The Future of Jobs and Work

TUE, NOV 14, 2017 (50:45)

The 7th annual WGBH Innovation IdeaLab talk on the Future of Jobs and Work features MIT’s Andrew McAfee, National Domestic Worker Alliance’s Palak Shah, and New America’s Kristin Sharp

In November 2017, the Innovation IdeaLab explored new ideas from thought leaders, scientists and grassroots activists presenting to WGBH documentary producers from national television programs, children’s programs, digital initiatives, radio/broadband series, independent public media producers and interested foundation representatives.

Day One began with The Brain Beat: Building Children’s Brains, moderated by journalist Arun Rath.

Day Two offered sessions on the Future of Nature, Future of Work, Future of Equity: Engaging New Voices, and Future of Cities, moderated by journalists Miles O’Brien and Kara Miller.

+ BIO: Kristin Sharp

Kristin Sharp directs New America’s Initiative on Work, Workers, and Technology. In 2016, she co-founded and ran Shift: The Commission on Work, Workers, and Technology, a joint project of New America and Bloomberg.

Prior to launching Shift, she had an extensive career in technology, innovation, and national security policy in the U.S. Senate, most recently serving as deputy chief of staff to Sen. Mark Warner (D-Va.), and the architect of his initiative examining the impact of the on-demand economy and contingent workforce on capitalism.

+ BIO: Palak Shah

Palak Shah is the Social Innovations Director of the National Domestic Workers Alliance (NDWA) and the Founding Director of Fair Care Labs, the innovation arm of the domestic worker movement. Palak leads NDWA’s national strategy on raising market norms and standards, partnering with the private sector, and building scalable and sustainable business ventures. NDWA is the nation’s leading organization working for the power, respect, and fair labor standards for the 2.5 million nannies, housekeepers, and elderly caregivers in the U.S.

+ BIO: Andrew McAfee

Andrew McAfee received his Doctorate from Harvard Business School, and completed two Master of Science and two Bachelor of Science degrees at MIT. He is currently a principal research scientist at the Center for Digital Business in the MIT Sloan School of Management, and a fellow at the Harvard's Berkman Center for Internet and Society.
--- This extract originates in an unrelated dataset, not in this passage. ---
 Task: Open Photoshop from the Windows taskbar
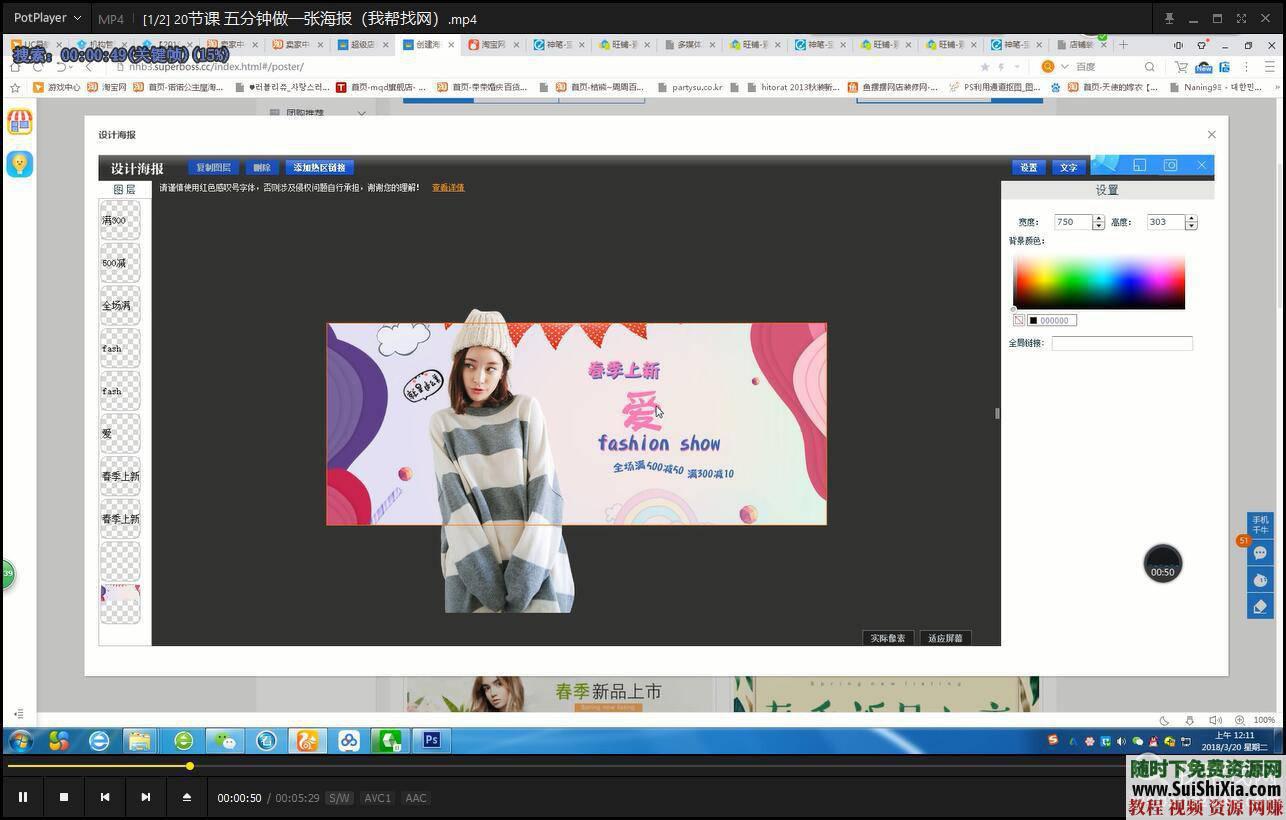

McAfee coined the phrase "Enterprise 2.0" in a spring 2006 Sloan Management Review article to describe the use of Web 2.0 tools and approaches by businesses. His book, Enterprise 2.0: New Collaborative Tools for Your Organization's Toughest Challenges, studies the ways that information technology (IT) affects businesses and business as a whole.

McAfee is the author or co-author of more than fifteen scholarly articles and ninety case studies for students and teachers of technology. He speaks frequently to both academic and industry audiences, and has taught in executive education programs around the world.

In 2008 McAfee was named by the editors of the technical publishing house Ziff-Davis number 38 in their list of the "100 Most Influential People in IT."